If the patient is suspected of typhoid fever, the local health department should be notified, and patients should be removed from cooking until evidence of lack of MO is obtained. Typhoid bacilli can be detected within 3-6 months after the acute disease, even in those who do not become carriers later. Therefore, after this period, it is necessary to obtain 3 negative culture stool studies performed at weekly intervals to exclude carrier.

Carriers that do not have pathology from the biliary tract should receive antibiotics. The frequency of recovery with amoxicillin at a dose of 2 grams orally 3 times a day for 4 weeks is about 60%. Some carriers with gallbladder disease manage to achieve eradication by using trimethoprim-sulfamethoxazole and rifampin. In other cases, cholecystectomy is effective. Before it is carried out, the patient should receive antibiotics within 1-2 days. After the operation, antibiotics are also administered within 2-3 days.

How to prevent typhoid fever?

Typhoid fever can be prevented if drinking water is cleaned, pasteurized milk, chronic carriers are not allowed to cook, and sick people should be adequately insulated. Particular attention should be paid to precautions for the spread of intestinal infections. Travelers in endemic regions should avoid eating raw vegetables, food stored and served on the table at room temperature, and uninfected water. Water must be boiled or chlorinated before use, except when it is reliably known that the water is safe to consume.

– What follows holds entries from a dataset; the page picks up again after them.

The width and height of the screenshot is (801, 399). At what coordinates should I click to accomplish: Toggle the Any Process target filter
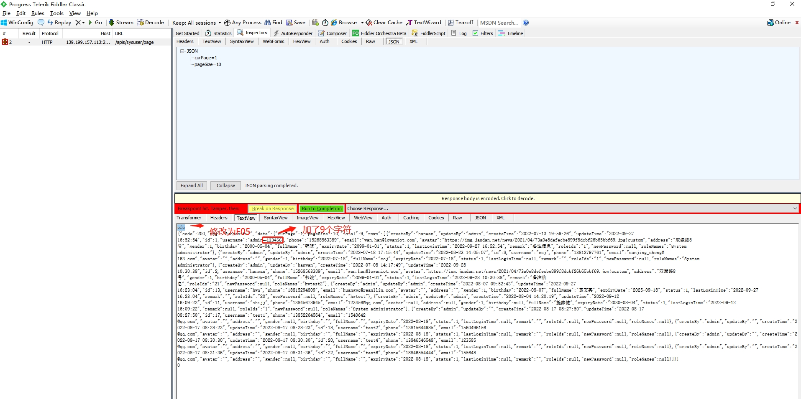[x=243, y=23]

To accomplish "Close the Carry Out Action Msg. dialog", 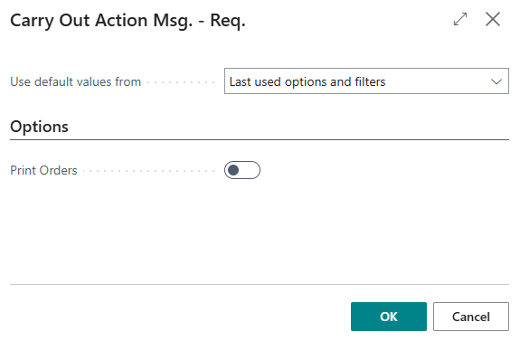I will click(x=493, y=19).
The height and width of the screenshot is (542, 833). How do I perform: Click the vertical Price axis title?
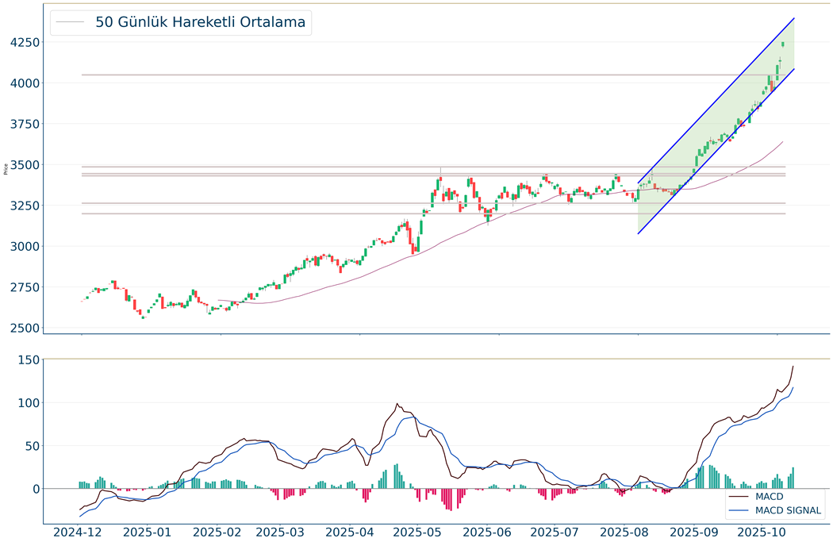(6, 168)
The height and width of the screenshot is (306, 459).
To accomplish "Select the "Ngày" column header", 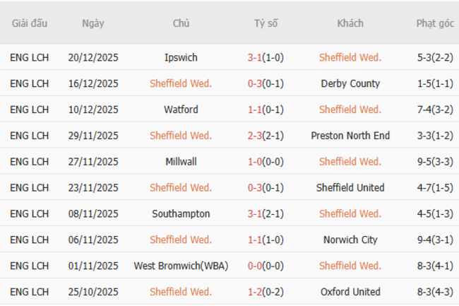I will 93,23.
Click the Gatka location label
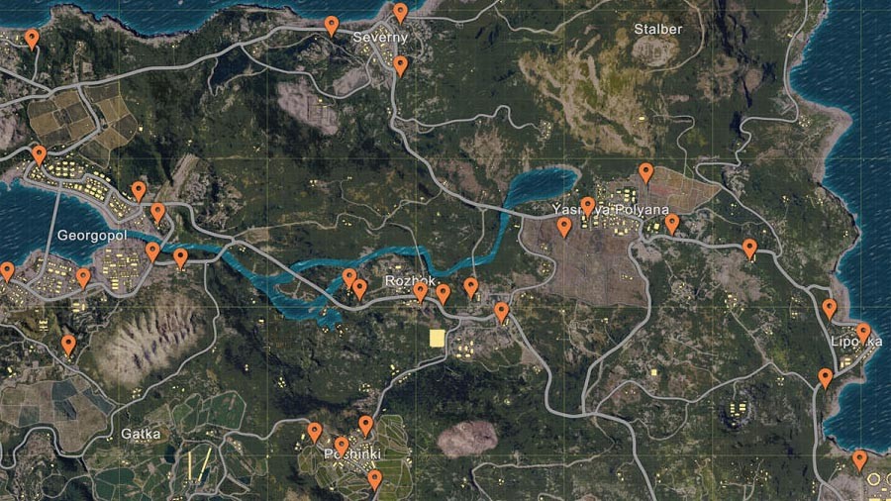This screenshot has height=501, width=891. [141, 434]
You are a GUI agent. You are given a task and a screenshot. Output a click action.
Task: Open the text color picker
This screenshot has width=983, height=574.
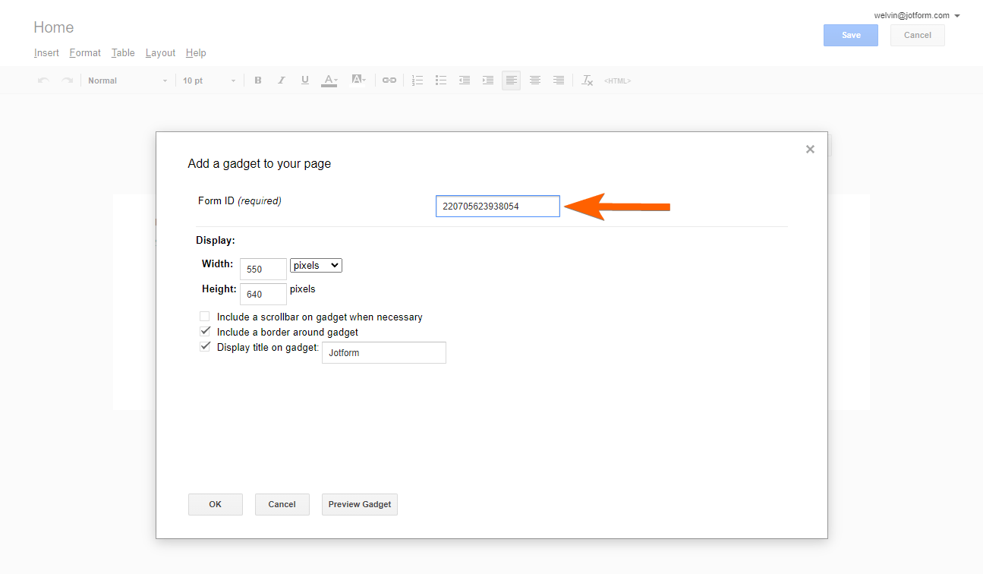pos(329,80)
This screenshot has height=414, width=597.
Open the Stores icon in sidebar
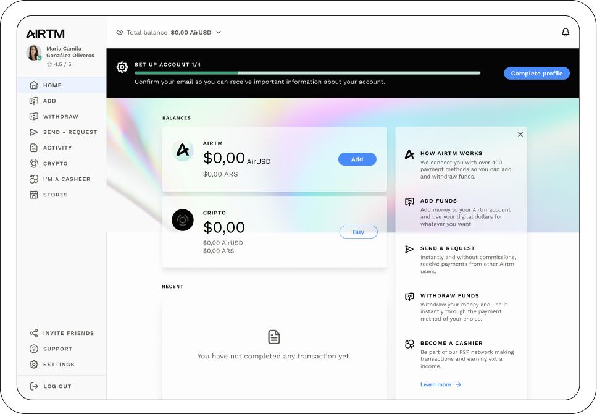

There is a live attenuated oral protivotifoznaya vaccine (strain Tu21a). This inoculation against typhoid fever has approximately 70% efficacy. It is appointed every second day. A total of 4 doses are prescribed. Since this vaccine contains live microorganisms, it is contraindicated in immunocompromised patients. In the US, this vaccine is most often used in children under 6 years of age. An alternative vaccine is the Vi polysaccharide vaccine. It is prescribed by a single dose, intramuscularly, has an efficiency of 64-72% and is well tolerated.